Problem details
Please retype the data that follows, starting at the line containing "Instruction: Click the Write your reply field" and stopping after the last line.

—————

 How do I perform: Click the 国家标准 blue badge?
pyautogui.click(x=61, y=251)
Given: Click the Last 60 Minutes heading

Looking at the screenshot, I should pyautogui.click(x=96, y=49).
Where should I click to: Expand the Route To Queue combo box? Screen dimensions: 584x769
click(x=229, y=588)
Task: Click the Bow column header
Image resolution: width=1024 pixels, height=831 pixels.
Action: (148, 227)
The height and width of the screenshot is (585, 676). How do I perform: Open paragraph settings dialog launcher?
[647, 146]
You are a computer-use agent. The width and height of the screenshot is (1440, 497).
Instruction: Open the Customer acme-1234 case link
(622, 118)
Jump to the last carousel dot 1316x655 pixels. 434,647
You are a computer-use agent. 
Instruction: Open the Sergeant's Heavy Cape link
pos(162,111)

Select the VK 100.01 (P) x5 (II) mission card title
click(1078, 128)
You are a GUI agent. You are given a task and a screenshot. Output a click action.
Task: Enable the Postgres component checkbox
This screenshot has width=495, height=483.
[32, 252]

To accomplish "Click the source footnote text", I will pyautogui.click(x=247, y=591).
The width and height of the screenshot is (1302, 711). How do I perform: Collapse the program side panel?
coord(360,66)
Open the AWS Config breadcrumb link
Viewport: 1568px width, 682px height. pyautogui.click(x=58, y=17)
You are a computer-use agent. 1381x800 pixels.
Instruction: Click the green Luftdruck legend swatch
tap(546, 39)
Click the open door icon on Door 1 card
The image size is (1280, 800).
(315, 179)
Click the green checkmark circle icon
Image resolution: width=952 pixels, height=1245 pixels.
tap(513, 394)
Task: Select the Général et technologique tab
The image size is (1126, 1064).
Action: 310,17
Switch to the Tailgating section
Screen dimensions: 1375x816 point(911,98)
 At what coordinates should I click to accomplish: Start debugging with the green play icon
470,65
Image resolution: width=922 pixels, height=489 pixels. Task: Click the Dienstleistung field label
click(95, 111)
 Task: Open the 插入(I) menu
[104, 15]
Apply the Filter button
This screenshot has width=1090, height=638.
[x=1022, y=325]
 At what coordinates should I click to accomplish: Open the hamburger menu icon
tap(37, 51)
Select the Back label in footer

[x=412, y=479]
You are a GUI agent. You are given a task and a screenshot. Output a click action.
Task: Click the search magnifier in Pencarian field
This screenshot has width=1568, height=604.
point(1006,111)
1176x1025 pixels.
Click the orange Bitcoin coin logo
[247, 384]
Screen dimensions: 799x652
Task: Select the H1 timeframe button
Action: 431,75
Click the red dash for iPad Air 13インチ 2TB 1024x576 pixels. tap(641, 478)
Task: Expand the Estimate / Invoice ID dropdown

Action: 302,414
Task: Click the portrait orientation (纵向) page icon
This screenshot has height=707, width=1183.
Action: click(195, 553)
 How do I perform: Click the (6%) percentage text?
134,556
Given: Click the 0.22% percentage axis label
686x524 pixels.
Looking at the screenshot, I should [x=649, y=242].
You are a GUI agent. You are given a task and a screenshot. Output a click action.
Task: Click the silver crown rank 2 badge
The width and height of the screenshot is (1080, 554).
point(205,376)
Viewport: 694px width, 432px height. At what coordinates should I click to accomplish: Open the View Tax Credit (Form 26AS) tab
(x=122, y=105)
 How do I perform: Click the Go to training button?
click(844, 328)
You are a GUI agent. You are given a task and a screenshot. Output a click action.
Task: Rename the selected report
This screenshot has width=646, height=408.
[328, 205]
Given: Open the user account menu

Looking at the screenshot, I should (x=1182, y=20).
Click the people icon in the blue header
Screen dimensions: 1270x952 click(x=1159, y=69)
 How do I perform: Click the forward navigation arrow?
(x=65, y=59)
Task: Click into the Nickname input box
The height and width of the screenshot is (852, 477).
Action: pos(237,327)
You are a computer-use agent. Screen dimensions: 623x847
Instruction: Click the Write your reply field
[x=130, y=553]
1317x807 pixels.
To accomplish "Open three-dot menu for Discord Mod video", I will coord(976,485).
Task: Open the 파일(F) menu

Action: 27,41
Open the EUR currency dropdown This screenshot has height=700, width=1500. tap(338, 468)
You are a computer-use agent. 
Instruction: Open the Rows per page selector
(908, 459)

—————

Response
Instruction: Click the Write your reply field
[x=130, y=553]
1317x807 pixels.
To accomplish "Open three-dot menu for Discord Mod video", I will coord(976,485).
Task: Open the 파일(F) menu

Action: 27,41
Open the EUR currency dropdown This screenshot has height=700, width=1500. tap(338, 468)
You are a computer-use agent. 
Instruction: Open the Rows per page selector
(908, 459)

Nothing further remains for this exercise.